WHAT IS BEING ASKED :: Set down, exactly as written, every line from the top of the records below to the line containing "Task: Click the Chain", both ends included, and no others.

TASK INPUT ::

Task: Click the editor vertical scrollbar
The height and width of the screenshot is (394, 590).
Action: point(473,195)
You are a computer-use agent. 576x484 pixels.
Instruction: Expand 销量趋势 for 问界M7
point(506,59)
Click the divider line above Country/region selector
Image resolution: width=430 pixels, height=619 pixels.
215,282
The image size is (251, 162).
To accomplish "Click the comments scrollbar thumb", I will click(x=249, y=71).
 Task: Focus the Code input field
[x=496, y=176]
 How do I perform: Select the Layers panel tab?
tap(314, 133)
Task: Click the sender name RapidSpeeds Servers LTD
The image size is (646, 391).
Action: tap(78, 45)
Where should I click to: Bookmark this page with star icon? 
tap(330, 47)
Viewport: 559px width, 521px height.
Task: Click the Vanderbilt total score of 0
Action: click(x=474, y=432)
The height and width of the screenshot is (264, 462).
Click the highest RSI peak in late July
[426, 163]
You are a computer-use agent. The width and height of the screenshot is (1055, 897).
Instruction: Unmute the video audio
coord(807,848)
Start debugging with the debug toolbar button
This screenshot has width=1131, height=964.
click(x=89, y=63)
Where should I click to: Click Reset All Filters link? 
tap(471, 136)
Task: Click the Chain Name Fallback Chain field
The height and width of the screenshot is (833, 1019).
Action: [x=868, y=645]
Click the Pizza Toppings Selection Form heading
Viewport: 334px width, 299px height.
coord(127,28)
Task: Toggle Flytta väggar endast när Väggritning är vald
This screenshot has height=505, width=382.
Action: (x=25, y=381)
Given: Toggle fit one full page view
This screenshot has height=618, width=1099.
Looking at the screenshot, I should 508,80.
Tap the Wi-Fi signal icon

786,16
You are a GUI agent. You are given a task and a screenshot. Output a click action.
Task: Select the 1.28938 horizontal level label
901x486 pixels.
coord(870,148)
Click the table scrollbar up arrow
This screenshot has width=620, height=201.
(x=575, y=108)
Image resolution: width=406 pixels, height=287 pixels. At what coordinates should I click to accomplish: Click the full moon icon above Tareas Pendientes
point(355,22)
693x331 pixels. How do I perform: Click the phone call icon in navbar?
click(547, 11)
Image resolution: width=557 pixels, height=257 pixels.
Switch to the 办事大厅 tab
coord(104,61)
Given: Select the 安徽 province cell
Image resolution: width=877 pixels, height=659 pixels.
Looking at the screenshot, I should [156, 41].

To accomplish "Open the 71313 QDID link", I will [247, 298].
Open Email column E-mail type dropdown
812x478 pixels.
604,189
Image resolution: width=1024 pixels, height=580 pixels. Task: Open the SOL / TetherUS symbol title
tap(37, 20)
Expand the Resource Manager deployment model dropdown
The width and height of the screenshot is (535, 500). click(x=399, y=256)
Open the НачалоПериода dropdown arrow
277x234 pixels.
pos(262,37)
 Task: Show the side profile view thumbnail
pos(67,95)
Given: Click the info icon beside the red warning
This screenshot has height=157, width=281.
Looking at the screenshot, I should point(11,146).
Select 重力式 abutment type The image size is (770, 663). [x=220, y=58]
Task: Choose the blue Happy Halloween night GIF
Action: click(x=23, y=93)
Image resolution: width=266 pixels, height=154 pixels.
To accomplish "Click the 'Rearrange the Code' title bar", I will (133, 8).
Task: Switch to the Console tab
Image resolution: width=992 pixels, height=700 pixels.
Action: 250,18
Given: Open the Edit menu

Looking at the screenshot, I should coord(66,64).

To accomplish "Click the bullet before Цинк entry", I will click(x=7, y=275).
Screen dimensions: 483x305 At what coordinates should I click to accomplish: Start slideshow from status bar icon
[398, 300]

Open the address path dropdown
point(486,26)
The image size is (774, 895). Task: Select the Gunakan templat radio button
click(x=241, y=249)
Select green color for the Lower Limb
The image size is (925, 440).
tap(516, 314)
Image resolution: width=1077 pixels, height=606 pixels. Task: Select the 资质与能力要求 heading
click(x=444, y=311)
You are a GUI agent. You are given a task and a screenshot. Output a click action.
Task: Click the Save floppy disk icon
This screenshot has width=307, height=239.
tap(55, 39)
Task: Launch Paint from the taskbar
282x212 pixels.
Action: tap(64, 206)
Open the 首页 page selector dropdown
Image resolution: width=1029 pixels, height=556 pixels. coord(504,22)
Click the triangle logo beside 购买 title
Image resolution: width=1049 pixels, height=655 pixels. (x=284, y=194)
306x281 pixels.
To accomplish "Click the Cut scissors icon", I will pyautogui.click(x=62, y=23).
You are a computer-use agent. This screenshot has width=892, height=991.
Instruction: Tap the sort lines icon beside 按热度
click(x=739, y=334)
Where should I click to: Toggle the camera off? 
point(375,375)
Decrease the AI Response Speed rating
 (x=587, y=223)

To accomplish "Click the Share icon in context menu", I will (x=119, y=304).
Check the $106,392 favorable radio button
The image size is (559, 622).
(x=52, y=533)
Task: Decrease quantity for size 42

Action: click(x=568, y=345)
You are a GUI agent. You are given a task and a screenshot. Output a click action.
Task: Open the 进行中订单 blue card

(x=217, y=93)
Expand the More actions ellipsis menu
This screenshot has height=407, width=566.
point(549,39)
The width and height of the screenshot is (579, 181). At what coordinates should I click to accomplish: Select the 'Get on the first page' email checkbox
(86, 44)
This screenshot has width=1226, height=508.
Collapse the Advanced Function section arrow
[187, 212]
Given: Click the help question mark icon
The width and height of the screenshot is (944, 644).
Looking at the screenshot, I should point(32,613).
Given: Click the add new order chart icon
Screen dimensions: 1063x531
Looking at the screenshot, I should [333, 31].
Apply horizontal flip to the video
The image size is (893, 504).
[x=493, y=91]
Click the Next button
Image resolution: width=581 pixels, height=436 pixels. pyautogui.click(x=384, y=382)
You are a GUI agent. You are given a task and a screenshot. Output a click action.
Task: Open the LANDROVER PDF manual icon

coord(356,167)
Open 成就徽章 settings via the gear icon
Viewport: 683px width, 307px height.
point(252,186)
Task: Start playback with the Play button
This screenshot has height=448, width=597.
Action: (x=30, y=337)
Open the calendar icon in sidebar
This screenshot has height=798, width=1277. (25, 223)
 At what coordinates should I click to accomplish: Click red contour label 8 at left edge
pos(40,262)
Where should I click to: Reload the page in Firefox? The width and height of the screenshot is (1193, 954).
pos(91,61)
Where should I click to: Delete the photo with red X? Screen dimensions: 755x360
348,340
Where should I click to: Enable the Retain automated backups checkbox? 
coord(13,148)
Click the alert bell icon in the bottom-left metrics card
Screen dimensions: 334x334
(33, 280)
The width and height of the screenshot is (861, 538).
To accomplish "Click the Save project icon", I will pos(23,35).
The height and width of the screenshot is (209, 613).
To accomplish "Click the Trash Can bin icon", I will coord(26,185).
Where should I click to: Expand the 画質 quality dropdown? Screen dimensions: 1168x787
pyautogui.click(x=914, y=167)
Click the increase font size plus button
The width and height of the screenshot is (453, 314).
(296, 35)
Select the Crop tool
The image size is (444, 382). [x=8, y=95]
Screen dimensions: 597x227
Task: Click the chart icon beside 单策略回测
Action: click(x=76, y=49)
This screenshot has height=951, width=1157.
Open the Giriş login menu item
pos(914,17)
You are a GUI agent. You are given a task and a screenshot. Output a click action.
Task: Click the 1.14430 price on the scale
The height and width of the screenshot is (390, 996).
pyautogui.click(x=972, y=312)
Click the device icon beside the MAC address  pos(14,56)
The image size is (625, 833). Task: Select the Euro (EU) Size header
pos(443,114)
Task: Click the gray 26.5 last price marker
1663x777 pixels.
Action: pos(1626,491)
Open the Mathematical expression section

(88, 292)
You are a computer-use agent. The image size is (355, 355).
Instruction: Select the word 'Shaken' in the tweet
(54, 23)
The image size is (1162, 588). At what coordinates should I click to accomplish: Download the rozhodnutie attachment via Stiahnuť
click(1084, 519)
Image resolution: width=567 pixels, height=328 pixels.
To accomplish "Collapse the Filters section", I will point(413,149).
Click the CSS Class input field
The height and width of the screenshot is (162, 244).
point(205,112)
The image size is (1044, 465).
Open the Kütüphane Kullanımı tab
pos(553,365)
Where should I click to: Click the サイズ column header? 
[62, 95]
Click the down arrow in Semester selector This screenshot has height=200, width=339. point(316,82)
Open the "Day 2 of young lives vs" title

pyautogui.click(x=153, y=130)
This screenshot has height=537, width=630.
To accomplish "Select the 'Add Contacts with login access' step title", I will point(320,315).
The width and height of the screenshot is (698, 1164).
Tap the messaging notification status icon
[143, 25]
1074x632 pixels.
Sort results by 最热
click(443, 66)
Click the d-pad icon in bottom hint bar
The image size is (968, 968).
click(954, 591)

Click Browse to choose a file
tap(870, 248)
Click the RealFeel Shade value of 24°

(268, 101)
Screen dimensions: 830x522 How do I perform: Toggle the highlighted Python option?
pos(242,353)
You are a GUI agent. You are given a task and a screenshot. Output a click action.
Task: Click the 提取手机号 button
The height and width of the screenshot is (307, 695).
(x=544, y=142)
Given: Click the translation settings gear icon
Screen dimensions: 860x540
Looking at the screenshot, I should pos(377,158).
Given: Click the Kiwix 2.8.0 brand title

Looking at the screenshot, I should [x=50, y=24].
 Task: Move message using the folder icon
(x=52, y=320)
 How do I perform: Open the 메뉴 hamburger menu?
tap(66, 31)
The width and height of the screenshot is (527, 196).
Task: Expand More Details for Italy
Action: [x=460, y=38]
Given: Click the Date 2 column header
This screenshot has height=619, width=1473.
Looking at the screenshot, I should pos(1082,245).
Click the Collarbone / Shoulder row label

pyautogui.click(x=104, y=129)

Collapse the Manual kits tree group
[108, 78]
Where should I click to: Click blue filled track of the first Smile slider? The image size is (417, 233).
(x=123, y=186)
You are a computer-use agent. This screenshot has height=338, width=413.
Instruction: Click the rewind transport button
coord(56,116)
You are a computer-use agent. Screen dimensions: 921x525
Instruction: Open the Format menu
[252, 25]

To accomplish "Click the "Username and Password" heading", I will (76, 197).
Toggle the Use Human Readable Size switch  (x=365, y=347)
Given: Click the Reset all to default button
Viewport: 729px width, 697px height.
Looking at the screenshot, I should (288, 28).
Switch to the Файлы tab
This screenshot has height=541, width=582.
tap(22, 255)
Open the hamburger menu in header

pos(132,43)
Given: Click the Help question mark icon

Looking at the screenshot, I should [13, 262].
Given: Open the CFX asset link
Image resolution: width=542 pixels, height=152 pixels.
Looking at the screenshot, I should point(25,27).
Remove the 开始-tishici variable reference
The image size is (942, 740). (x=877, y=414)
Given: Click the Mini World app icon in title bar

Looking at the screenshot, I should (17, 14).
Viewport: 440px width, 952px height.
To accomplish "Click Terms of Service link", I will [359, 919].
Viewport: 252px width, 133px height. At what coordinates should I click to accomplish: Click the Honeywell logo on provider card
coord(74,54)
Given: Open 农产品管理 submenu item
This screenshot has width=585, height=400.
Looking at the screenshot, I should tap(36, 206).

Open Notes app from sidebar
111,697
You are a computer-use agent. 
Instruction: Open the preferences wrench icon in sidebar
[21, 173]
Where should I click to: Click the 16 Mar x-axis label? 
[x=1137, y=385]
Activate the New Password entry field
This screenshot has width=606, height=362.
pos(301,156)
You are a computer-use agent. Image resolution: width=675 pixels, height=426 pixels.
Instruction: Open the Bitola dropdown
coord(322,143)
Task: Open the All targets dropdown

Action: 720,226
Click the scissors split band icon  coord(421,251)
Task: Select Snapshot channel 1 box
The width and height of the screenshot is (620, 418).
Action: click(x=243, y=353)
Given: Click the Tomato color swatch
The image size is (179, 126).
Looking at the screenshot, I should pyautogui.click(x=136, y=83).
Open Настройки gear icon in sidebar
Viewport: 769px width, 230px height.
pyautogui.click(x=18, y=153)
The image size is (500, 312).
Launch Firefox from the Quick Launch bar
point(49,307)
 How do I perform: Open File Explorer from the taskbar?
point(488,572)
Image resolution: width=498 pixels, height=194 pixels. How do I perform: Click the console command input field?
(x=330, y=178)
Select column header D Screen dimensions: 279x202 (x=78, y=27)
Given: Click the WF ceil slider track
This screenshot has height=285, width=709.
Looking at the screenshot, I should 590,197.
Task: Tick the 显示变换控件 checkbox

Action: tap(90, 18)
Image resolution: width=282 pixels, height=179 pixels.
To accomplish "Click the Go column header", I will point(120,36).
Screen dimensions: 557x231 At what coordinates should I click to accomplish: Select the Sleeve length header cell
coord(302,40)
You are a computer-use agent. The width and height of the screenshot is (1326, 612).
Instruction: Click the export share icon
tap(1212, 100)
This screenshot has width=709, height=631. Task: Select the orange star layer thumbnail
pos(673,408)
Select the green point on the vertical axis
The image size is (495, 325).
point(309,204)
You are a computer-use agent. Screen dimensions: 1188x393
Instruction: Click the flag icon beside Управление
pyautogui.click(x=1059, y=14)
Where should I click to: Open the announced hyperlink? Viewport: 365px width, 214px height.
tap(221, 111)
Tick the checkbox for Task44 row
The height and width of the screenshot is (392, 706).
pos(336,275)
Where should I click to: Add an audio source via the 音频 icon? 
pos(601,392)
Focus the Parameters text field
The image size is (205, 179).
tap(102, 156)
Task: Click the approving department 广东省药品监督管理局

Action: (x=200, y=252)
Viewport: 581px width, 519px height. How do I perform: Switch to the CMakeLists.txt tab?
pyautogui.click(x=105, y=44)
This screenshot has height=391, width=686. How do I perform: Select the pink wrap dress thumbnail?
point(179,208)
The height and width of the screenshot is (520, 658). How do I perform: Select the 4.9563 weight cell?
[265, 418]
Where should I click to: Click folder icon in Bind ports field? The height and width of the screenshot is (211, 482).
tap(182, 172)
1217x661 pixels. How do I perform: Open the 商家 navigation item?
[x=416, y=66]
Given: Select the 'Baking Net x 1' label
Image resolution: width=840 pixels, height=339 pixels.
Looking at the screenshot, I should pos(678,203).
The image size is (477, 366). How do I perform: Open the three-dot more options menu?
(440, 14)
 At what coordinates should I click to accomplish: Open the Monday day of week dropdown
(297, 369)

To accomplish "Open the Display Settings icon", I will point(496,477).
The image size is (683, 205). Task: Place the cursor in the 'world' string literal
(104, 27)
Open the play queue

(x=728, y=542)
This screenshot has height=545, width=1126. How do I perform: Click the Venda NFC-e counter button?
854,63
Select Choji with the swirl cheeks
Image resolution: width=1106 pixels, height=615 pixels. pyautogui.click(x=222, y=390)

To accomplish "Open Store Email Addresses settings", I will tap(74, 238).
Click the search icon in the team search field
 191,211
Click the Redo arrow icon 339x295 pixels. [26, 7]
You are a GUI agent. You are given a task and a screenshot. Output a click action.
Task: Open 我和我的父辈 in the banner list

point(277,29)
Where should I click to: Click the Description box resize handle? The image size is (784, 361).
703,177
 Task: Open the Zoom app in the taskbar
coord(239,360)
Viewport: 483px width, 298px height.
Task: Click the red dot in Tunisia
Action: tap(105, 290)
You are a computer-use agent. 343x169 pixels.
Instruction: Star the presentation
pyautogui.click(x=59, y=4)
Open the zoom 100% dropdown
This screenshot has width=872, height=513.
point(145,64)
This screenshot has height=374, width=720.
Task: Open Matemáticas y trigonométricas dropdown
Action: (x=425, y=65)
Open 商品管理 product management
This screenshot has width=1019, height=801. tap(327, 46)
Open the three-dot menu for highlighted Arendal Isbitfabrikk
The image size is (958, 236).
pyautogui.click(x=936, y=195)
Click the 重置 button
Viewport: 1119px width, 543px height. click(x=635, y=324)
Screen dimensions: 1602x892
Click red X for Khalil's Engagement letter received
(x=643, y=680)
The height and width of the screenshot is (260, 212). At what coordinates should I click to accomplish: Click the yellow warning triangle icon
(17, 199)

TASK OUTPUT ::
Task: Click the editor vertical scrollbar
The height and width of the screenshot is (394, 590).
Action: point(473,195)
You are a computer-use agent. 576x484 pixels.
Instruction: Expand 销量趋势 for 问界M7
point(506,59)
Click the divider line above Country/region selector
Image resolution: width=430 pixels, height=619 pixels.
215,282
The image size is (251, 162).
To accomplish "Click the comments scrollbar thumb", I will click(x=249, y=71).
 Task: Focus the Code input field
[x=496, y=176]
 How do I perform: Select the Layers panel tab?
tap(314, 133)
Task: Click the sender name RapidSpeeds Servers LTD
The image size is (646, 391).
Action: tap(78, 45)
Where should I click to: Bookmark this page with star icon? 
tap(330, 47)
Viewport: 559px width, 521px height.
Task: Click the Vanderbilt total score of 0
Action: click(x=474, y=432)
The height and width of the screenshot is (264, 462).
Click the highest RSI peak in late July
[426, 163]
You are a computer-use agent. The width and height of the screenshot is (1055, 897).
Instruction: Unmute the video audio
coord(807,848)
Start debugging with the debug toolbar button
This screenshot has width=1131, height=964.
click(x=89, y=63)
Where should I click to: Click Reset All Filters link? 
tap(471, 136)
Task: Click the Chain Name Fallback Chain field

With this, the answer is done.